» STATED TASK
Copy out the lines from the one containing "Image resolution: width=774" to the one containing "will pyautogui.click(x=171, y=300).", both included, without any changes.

#### DATASET CONTENT

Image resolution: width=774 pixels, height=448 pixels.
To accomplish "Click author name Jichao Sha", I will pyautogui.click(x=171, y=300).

########
#### DATASET CONTENT

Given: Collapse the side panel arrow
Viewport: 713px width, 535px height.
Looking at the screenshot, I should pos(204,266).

########
#### DATASET CONTENT

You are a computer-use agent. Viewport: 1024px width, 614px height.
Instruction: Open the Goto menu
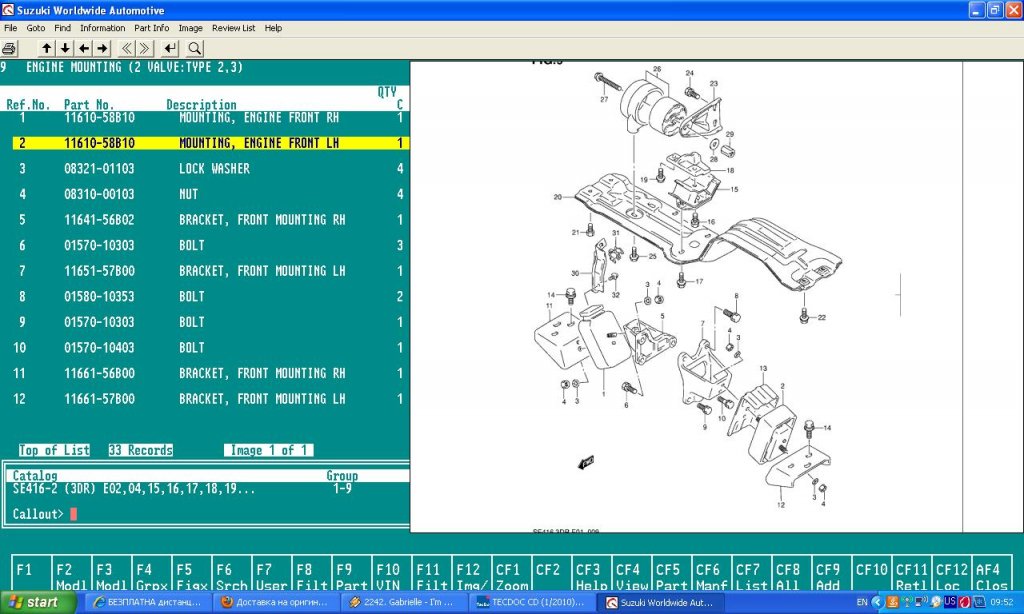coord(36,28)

########

» THE SOLUTION
Image resolution: width=774 pixels, height=448 pixels.
To accomplish "Click author name Jichao Sha", I will pyautogui.click(x=171, y=300).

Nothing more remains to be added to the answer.